Abstract

INTRODUCTION: Serious gastrointestinal (GI) pathologies are common in older adults compared to young adults (≤40 years). There is a lack of data on the diagnostic yield of colonoscopy and flexible sigmoidoscopy in young adults with lower GI symptoms. We aimed to evaluate diagnostic yield of colonoscopy and compare overall diagnostic yield of colonoscopy versus flexible sigmoidoscopy in young adults with lower GI symptoms. METHODS: We reviewed diagnostic colonoscopies performed in young adults by 18 gastroenterologists at two different academic institutions between October 2016 to April 2019. Patients with family history of colorectal carcinoma were excluded. Diagnostic yield was calculated based on proportion of abnormal colonoscopy defined as having inflammatory bowel disease (IBD), microscopic colitis, advanced adenoma, or colorectal cancer (CRC). Presence of pathologies in left colon was considered for diagnostic yield of sigmoidoscopy. RESULTS: We included 454 patients with mean (SD) age was 31 (3) years, 162 (36%) were males and mean (SD) BMI was 30 (8.5). BRBPR was the indication for colonoscopy in 194 (43%) patients, 260 (57%) patients had colonoscopy for other lower GI symptoms (abdominal pain, diarrhea, constipation) but without BRBPR (Table 1). The overall diagnostic yield (DY) of colonoscopy in young adults with lower GI symptoms was 16%; IBD was seen in 43 (10%) patients, microscopic colitis 10 (2%), and advanced neoplasia/CRC 20 (4%) (Table 1). Overall DY in patients with BRBPR was significantly higher than patients without BRBPR (22% vs 11%, P = 0.001) (Table 2).
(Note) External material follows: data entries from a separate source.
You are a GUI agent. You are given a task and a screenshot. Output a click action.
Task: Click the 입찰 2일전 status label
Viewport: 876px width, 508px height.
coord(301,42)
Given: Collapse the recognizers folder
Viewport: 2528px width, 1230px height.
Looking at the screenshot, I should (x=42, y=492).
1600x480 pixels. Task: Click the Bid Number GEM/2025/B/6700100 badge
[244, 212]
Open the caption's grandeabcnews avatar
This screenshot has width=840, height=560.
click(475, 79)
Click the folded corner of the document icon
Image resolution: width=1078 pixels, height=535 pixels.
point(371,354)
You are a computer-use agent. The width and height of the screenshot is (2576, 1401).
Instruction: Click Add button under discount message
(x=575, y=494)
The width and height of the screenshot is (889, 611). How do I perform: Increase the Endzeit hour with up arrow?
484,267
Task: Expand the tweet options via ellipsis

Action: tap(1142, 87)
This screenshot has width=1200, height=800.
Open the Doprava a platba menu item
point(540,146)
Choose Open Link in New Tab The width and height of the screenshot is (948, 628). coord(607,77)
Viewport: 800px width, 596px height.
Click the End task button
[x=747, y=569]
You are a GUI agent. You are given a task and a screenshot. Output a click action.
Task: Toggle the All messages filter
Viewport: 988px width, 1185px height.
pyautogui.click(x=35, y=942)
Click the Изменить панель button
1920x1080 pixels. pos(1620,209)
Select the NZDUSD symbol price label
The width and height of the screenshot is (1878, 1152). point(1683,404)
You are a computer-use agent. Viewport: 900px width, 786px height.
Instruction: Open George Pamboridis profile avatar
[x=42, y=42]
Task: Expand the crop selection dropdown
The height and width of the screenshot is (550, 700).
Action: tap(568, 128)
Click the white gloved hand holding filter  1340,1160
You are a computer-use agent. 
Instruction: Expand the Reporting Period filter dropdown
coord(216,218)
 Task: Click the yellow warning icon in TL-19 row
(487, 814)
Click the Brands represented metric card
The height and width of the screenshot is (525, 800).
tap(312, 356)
The DY for IBD was also higher in young adults with BRBPR vs without BRBPR (15% vs 6%, P = 0.003) (Table 2). The overall DY was higher with colonoscopy compared to the predicted DY with flexible sigmoidoscopy (13.5% vs 9%) (Table 3). CONCLUSION: Significant proportions of young adults with BRBPR have abnormal pathology (22%) justifying endoscopic evaluation. For other lower GI symptoms, necessity of endoscopic evaluation should be determined clinically on a case-to-case basis as diagnostic yield is low. Colonoscopy rather than flexible sigmoidoscopy should be first line endoscopic evaluation in young patients with BRBPR due to the risk of missing IBD and advanced adenomas.